Exercise aim —
Reproduce the rows below word for word, beginning with the first row and stopping after the line that contains "Action: [1692, 456]".

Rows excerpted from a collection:
■ ■ ■ ■ ■

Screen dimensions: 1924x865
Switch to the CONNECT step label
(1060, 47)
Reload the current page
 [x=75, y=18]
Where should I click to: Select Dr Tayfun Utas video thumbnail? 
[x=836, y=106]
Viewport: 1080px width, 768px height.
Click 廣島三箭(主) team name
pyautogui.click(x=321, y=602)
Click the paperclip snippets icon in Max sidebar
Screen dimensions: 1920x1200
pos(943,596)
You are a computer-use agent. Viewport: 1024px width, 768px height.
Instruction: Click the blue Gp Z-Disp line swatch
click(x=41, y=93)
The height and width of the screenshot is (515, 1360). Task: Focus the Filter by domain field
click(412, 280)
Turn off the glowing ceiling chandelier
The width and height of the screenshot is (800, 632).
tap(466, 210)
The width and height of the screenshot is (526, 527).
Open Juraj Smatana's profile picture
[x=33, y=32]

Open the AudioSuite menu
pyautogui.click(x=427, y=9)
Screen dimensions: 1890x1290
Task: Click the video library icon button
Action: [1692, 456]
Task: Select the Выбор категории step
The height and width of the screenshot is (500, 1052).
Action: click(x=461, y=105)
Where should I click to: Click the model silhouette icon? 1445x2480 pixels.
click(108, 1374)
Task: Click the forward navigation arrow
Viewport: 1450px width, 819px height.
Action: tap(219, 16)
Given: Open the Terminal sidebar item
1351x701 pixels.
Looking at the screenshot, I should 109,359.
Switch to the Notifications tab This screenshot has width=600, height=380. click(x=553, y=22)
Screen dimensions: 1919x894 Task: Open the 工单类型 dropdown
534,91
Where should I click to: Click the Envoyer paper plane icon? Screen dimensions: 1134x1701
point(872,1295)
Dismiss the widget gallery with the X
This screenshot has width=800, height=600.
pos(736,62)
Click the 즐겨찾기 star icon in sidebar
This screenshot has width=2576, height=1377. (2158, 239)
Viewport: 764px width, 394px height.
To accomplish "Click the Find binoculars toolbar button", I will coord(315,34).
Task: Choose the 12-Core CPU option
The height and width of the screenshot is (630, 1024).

■ ■ ■ ■ ■

Answer to the problem —
Screen dimensions: 1924x865
Switch to the CONNECT step label
(1060, 47)
Reload the current page
 [x=75, y=18]
Where should I click to: Select Dr Tayfun Utas video thumbnail? 
[x=836, y=106]
Viewport: 1080px width, 768px height.
Click 廣島三箭(主) team name
pyautogui.click(x=321, y=602)
Click the paperclip snippets icon in Max sidebar
Screen dimensions: 1920x1200
pos(943,596)
You are a computer-use agent. Viewport: 1024px width, 768px height.
Instruction: Click the blue Gp Z-Disp line swatch
click(x=41, y=93)
The height and width of the screenshot is (515, 1360). Task: Focus the Filter by domain field
click(412, 280)
Turn off the glowing ceiling chandelier
The width and height of the screenshot is (800, 632).
tap(466, 210)
The width and height of the screenshot is (526, 527).
Open Juraj Smatana's profile picture
[x=33, y=32]

Open the AudioSuite menu
pyautogui.click(x=427, y=9)
Screen dimensions: 1890x1290
Task: Click the video library icon button
Action: [1692, 456]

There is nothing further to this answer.